Could you put an old bit of cardboard down outside and see if she goes on that? I know it's not ideal but it means she's not physically standing in the snow and might make it more bearable. 

Like Gunnr's idea also so maybe a combination of both so you are also teaching her she HAS to pee outside ... no choice.


----------



## Linescreamer (Sep 28, 2010)

That's a tough one! Did you go back to square one? You know, crate at night and out first thing and then praise when she goes. Outside right after play. I would treat her like a puppy until she gets it right. I would even go as far as crating her when you can't watch her. Let us know how this goes. By the way. I think they all try to keep thier paws off the cold or wet ground, if possible.


----------



## janz99 (Aug 23, 2010)

We keep her crated every night as she has a tendancy to roam around the house and get into things she shouldnt if we dont. She gets up in the morning with me and we go directly outside to pee. Sometimes she will go right away, others, not so much. Really depends on her mood i guess. 

As of today we are going to start her back to square one. She goes outside to pee, if she doesnt pee, she comes in and goes back in the crate for 10 min, then back ouside. We'll repeat this untill she goes. 

Ill let you guys know how it goes. I might try a piece of card board like you mentioned. See if that helps. 

Thanks
Ryan


----------



## janz99 (Aug 23, 2010)

......... and she just pee'd on the floor again! WOW is this getting retarded!


----------



## ritz (Apr 29, 2008)

our vizsla is ridiculous in the cold weather--she does the same thing of lifting her paws up in the air and uncontrollably shaking. We have a velcro fleece-lined jacket that we put her in to keep her warmer outside and it seems to help.


----------



## janz99 (Aug 23, 2010)

We are going to order her a jacket to wear. I bought her some 2$ booties today to wear and she went mental over them! She ran around like a maniac, in and out of the snow for a good 30 min with them. Now i just need to find a place that sells a GOOD pair that she cant get off in 20 seconds. 

I had to get her up and running around today before she would pee outside. I think the problem is because she is just to cold to pee. She litteraly is shaking like crazy and trying to sit on my feet so she doesnt have to be in the snow. She is pretty little for her age IMO, at only 30lbs and 6 months old. So maybe when she gets alittle more weight to her this will help. 

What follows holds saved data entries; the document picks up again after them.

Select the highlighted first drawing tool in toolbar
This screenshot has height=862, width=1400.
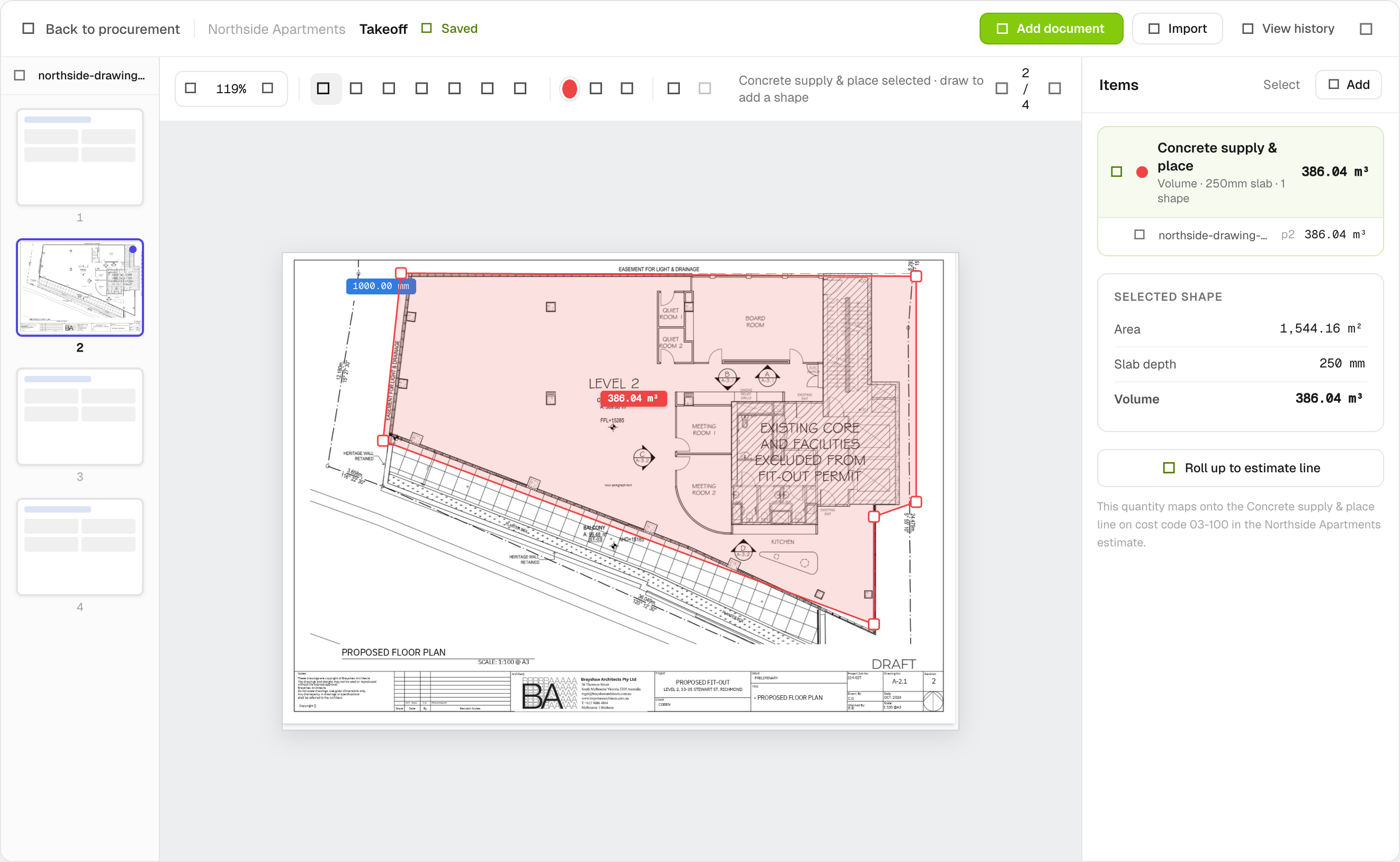(323, 88)
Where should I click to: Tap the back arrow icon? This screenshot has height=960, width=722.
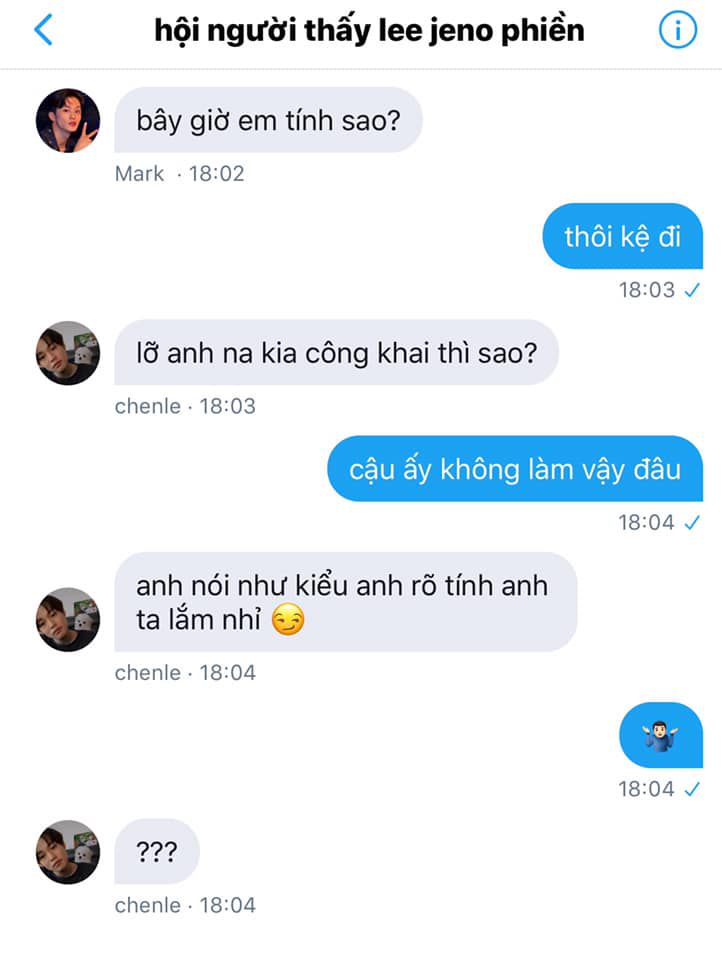43,30
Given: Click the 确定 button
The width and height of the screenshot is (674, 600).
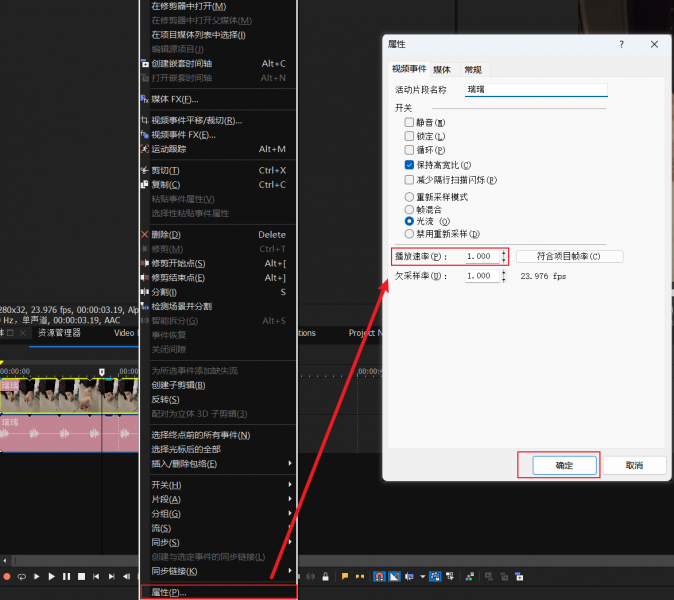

For now, we'll just have to keep trying to get her to go outside. Maybe the key is to get her running around outside some and then see if she will go pee. Ill keep you guys posted. 

Ryan


----------



## Linescreamer (Sep 28, 2010)

I wouldn't take the shivering too seriously. Being outside for 10 minutes isn't going to hurt her. Forget the coat and booties they may just get in the way of her thought process. Make sure there is no urine smell anywhere! Also, I would be on her every second she is in the house, to make sure she wasn't going to do it inside. If you can't watch for the signs put her in her crate. I wouldn't bring her back inside if she didn't pee outside. I tell Copper "go potty". He knows what it means and I'm sure yours does also. I think it is all in the discipline. Keep at it and she will turn around. Oh. No yelling or attention for her if she goes inside. Only outside potty gets attention. ;D


----------



## JillandDan (Sep 8, 2010)

Holley is 5 months now and she also hates the cold weather. We got her a jacket but decided against booties. She also does the balancing act while doing her business. She will move from one leg to the next even when it isn't cold out. Seems to be another funny V trait.


----------



## Vespasia (Apr 19, 2010)

We went through something similar with our V once the weather turned and the snow fell. We quickly realized though that it wasn't so much the cold that was bothering her, but the snow. It was as if she didn't know that she was allowed to pee on the white stuff all over the ground! We shoveled a section of the back yard so that the grass was visible and she would pee there and was quite happy and she magically stopped peeing in the house. Not sure if there is enough snow where you are, but if you have lots, I'd try that. I'd also try putting her on leash as Gunnr suggests and maybe even walking her up and down the street....past all her usual toliet places! You're out in the cold anyway....might as well walk a little bit! Good luck!


----------



## janz99 (Aug 23, 2010)

All great advice, yes we have about 2 feet of snow and before the snow hit she would go outside ALL the time. Before this, we hadnt had an accident in MONTHS. Thats why we were so shocked when all of a sudden she started peeing in the house again. Im going to try clearing a spot right down to the grass and see if that helps. She is over night at the vet tonight getting spayed, so we'll see how it goes. 

Ryan


----------



## Penelope (Jul 20, 2010)

Ryan, did it help to shovel the snow? We're going to have snow at some point this winter and I'd like to be prepared.


----------



## janz99 (Aug 23, 2010)

Not really. We had already shoveled the snow, in a pathway for her to go pee. I dont think she really knew that she was allowed to pee on the snow. 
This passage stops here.